By remaining anonymous, individuals can use dirty money to buy real estate or funnel the funds through company operations. Once the property is sold, or once company shares are sold, the secret owner can benefit from the proceeds of the sale.
Why does this problem exist in Canada?
Canada has tied with South Korea for the weakest corporate transparency rules among all G20 nations, according to analysis undertaken by Transparency International in 2017. Shell companies are often associated with sleepy tropical locales such as the British Virgin Islands and Seychelles but it is just as easy in Canada to set up an anonymous untraceable company.
First, Canada has business registries at the federal level and within provinces, all of which collect varying levels of information regarding the identities and extent of shareholders; however, none of this information is centralized and while some of this information is public, others are beyond paywalls. Next, Canadian law does not require several sectors of the economy—DNFBPs—to collect and verify beneficial ownership information (e.g., accountants, real estate brokers and developers, dealers in precious metals and stones, casinos, and B.C. notaries).
The lack of publicly available, centralized information about true owners of companies and the lack of regulation for certain sectors make it easy for individuals to conceal their identity and subsequently set up companies and properties to launder money.
What is the impact of snow-washing in the Canadian economy?
Money laundering contributes to artificial price bubbles and makes housing unaffordable for Canadians. For instance, the expert panel in B.C. indicated that money laundering through B.C. real estate has contributed to a 5% increase in the price of housing. This is a big problem as vacancy rates are already quite low in major Canadian cities such, and it doesn’t take much money laundering to affect the price of real estate.
Snow-washing also leads to greater opportunities for political and other corruption. Our OPACITY report points to several case studies where multi-million-dollar properties in Montreal, Toronto and Vancouver were purchased by foreign government officials under investigation for corruption in their home countries.
Does this mean anyone who incorporates an anonymous company might be laundering money?
No. However, because this secrecy is being exploited by criminals and harming Canadian communities and the economy, transparency measures must be put in place in order to deter money laundering and other illicit activities.
What can be done to address snow-washing?
The federal government should create a pan-Canadian company register of beneficial owners that is publicly accessible, centralized, and searchable and employs leading international best practices such as ID verification.
What are the benefits of setting up a publicly accessible registry?
If the true owners of businesses were made publicly accessible, then criminals would be deterred from setting up companies to launder money.
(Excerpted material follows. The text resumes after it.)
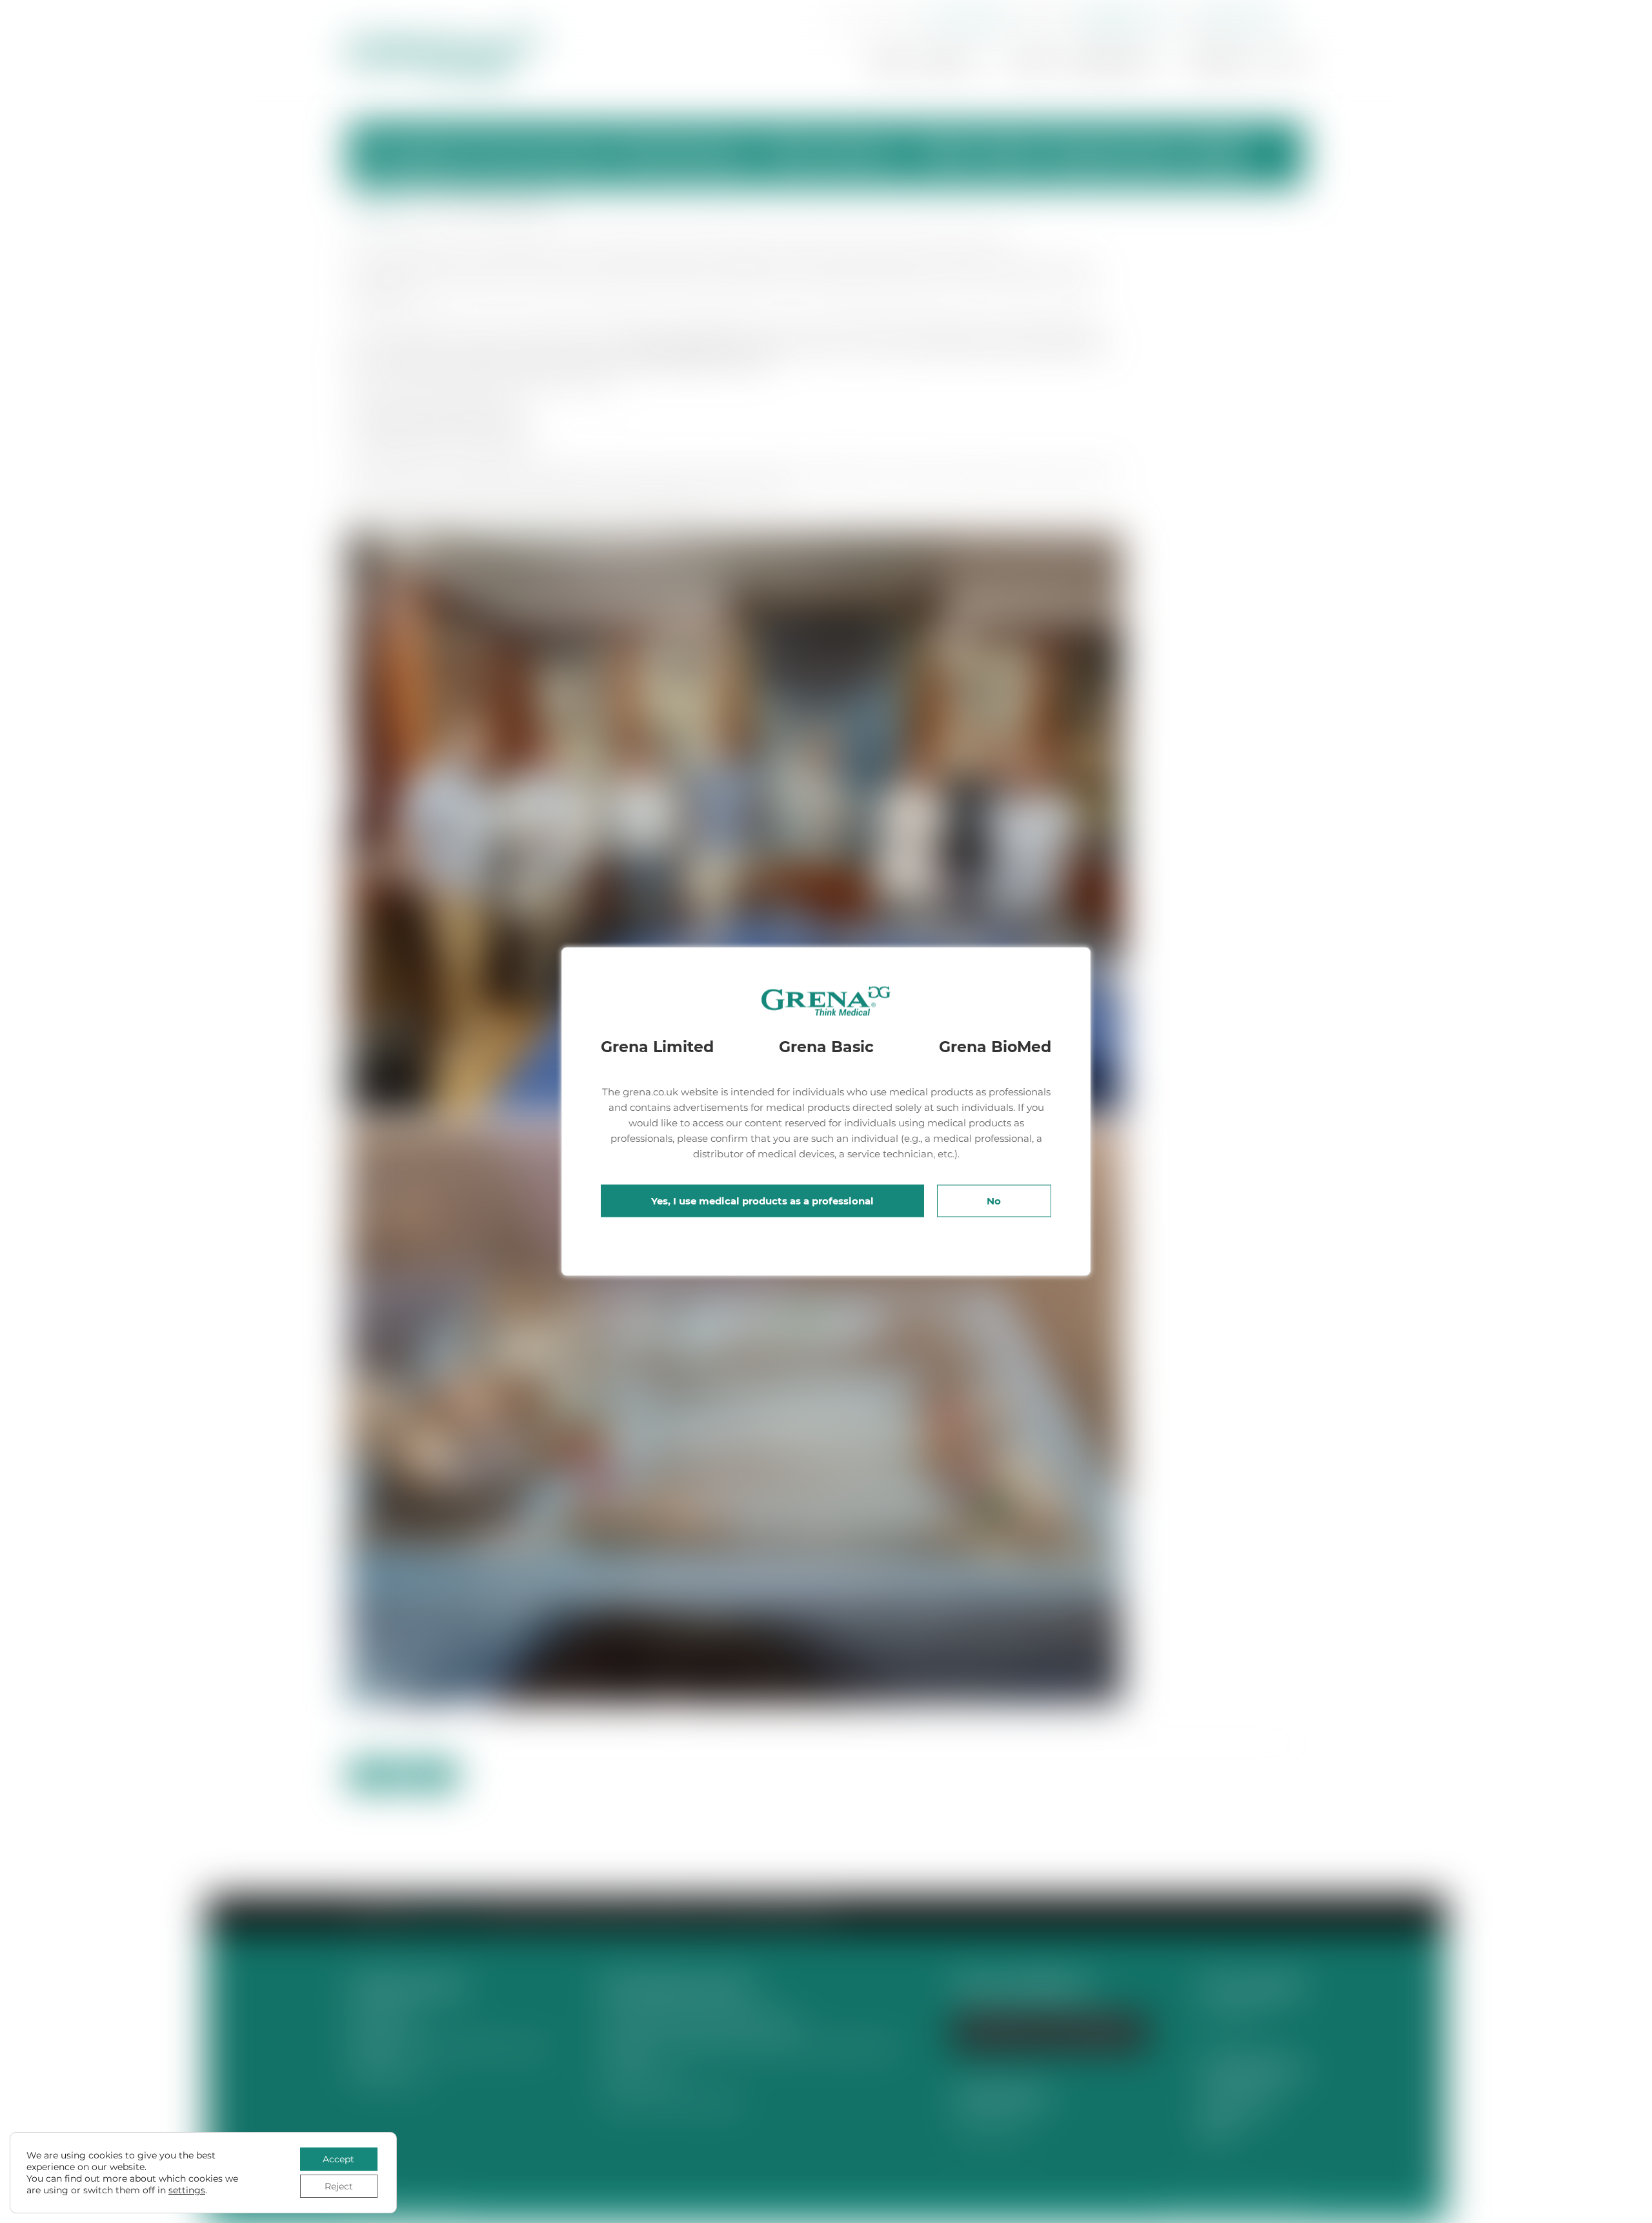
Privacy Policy (1237, 2104)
A publicly accessible registry would also make it easier for federal tax authorities and law enforcement to carry out investigations. Finally, it would help businesses who have due diligence obligations to use the information in the registry to verify the identity of clients with minimal burden.
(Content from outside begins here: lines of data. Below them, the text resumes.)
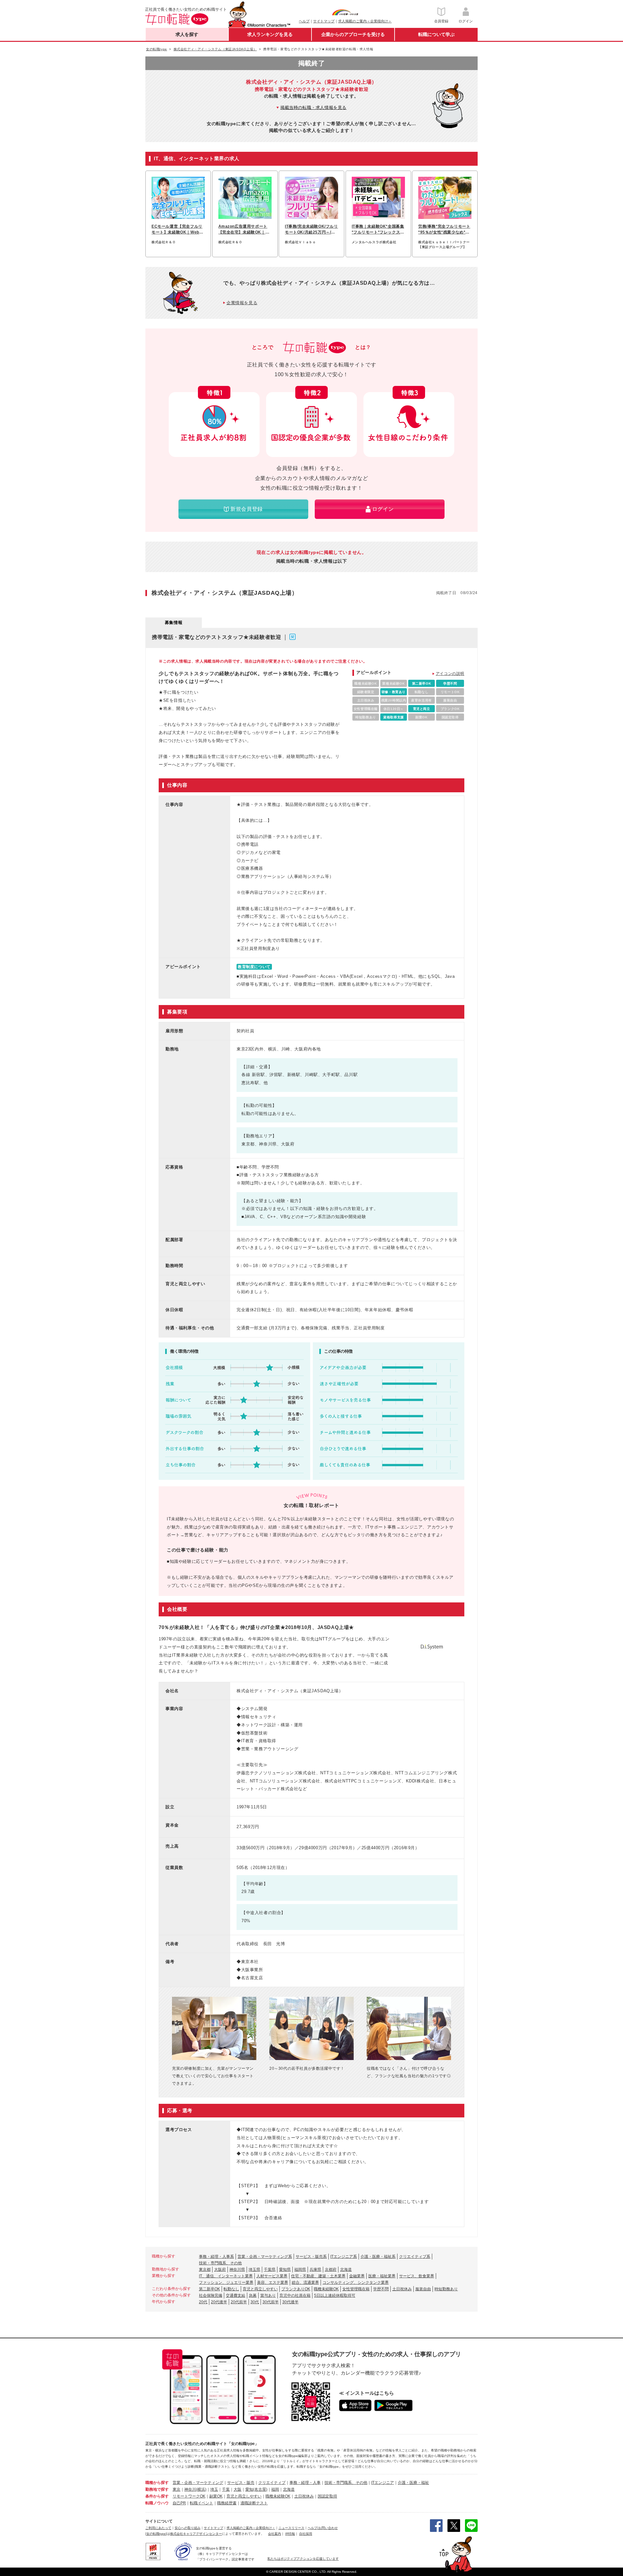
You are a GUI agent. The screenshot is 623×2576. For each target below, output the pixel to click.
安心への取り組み (188, 2528)
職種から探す (157, 2483)
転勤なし (231, 2289)
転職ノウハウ (157, 2503)
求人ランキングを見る (270, 34)
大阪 (237, 2489)
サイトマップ (324, 21)
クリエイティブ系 (414, 2256)
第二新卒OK (209, 2289)
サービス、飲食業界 (416, 2276)
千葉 (226, 2489)
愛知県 (285, 2269)
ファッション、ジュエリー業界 (226, 2282)
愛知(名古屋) (256, 2489)
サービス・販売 (240, 2483)
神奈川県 (237, 2269)
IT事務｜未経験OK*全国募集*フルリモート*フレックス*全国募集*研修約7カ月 (378, 229)
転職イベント (201, 2503)
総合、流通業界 (305, 2282)
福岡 (275, 2489)
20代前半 (239, 2302)
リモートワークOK (189, 2496)
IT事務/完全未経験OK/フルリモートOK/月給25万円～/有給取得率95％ (311, 229)
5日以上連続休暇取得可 (334, 2295)
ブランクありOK (295, 2289)
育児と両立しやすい (260, 2289)
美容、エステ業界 (272, 2282)
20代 (203, 2302)
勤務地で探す (157, 2489)
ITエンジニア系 (343, 2256)
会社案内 (274, 2533)
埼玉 (214, 2489)
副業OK (216, 2496)
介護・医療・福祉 (413, 2483)
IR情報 (290, 2533)
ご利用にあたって (158, 2528)
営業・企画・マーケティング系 (265, 2256)
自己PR (179, 2503)
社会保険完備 (210, 2295)
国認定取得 (327, 2496)
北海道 (346, 2269)
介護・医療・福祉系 (378, 2256)
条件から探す (157, 2496)
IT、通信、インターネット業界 (226, 2276)
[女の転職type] (156, 2533)
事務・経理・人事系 (216, 2256)
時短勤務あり (446, 2289)
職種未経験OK (326, 2289)
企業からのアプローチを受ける (353, 34)
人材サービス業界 (271, 2276)
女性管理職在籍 (356, 2289)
Who else is working on, or has implemented publicly accessible registries?
In 2016, The United Kingdom was among one of the first countries to implement a publicly accessible company registry that included beneficial owners. Next, 27 members of the European Union have started implementing these types of registries as well. A single, centralized, publicly accessible registry for all EU members will be implemented by 2020.
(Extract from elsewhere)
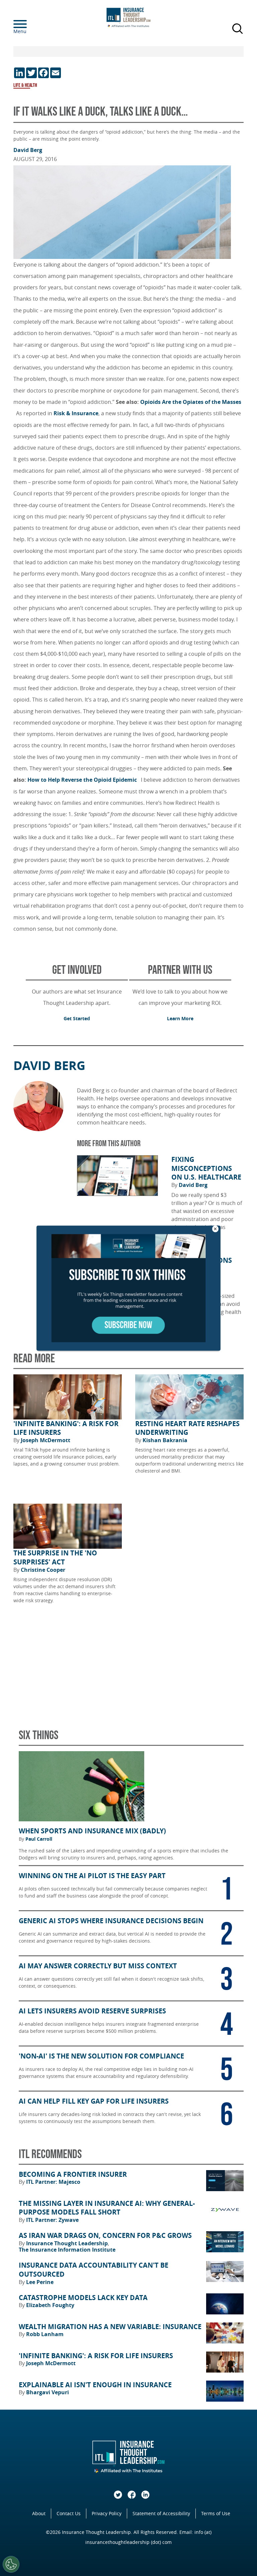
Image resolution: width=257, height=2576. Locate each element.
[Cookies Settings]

Non-E.U. countries such as Ukraine, Norway, and Ghana have implemented publicly accessible beneficial ownership registries. Finally, Nigeria, Indonesia, and Kenya have committed to implementing publicly accessible beneficial ownership registers as part of national action plans.
The current B.C. government became the first province this year to announce it will create an open registry to tackle money laundering through property.
What does this type of a registry look like in practical terms?
Generally, the registry will collect information about beneficial owners of companies from provincial business registries and will be made publicly available in a search portal at the federal level.
What is Canada doing about this right now?
The federal government is working with provinces and territories to ensure that information pertaining to beneficial owners will be harmonized and held privately at individual companies. This information will eventually be made available to law enforcement and tax authorities upon request; however, it is not in an integrated, centralized registry format. There are proposed next steps for conversations about registry options, yet that has yet to be announced.